* BEGIN RAW DATA *

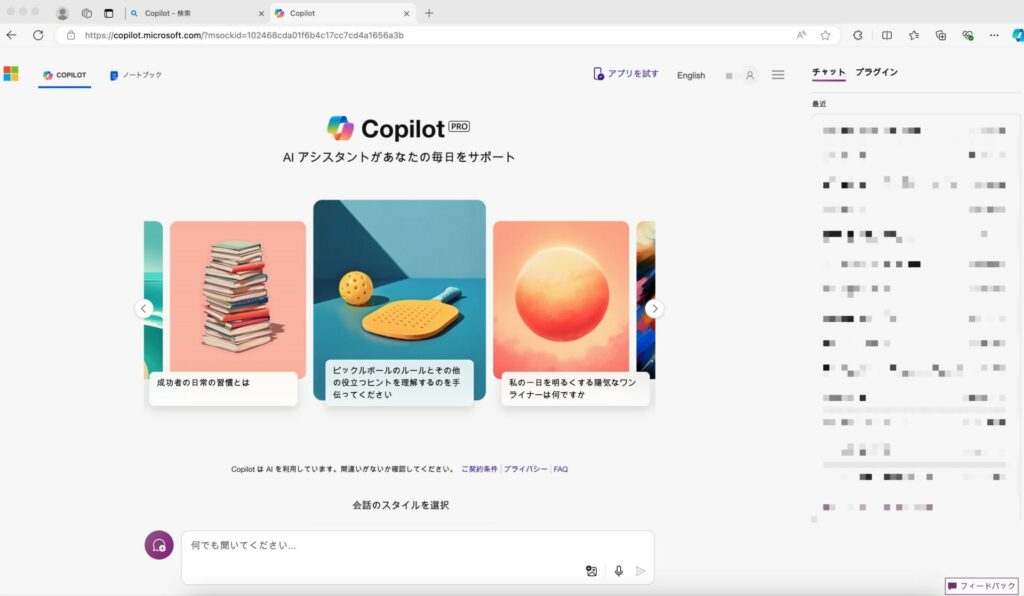Advance the carousel with the right chevron
Image resolution: width=1024 pixels, height=596 pixels.
tap(655, 308)
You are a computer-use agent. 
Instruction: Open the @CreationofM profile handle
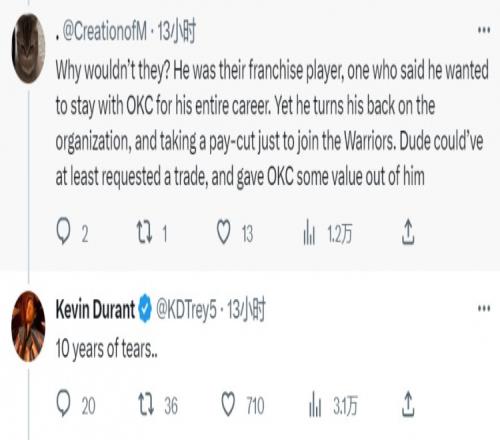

* END RAW DATA *

** OBJECTIVE **
Rewrite the lines above, changing "profile" to "account" and keeping everything else the same. Omit the pictures from the rewritten lines.

** EXPECTED ANSWER **
Advance the carousel with the right chevron
Image resolution: width=1024 pixels, height=596 pixels.
tap(655, 308)
You are a computer-use agent. 
Instruction: Open the @CreationofM account handle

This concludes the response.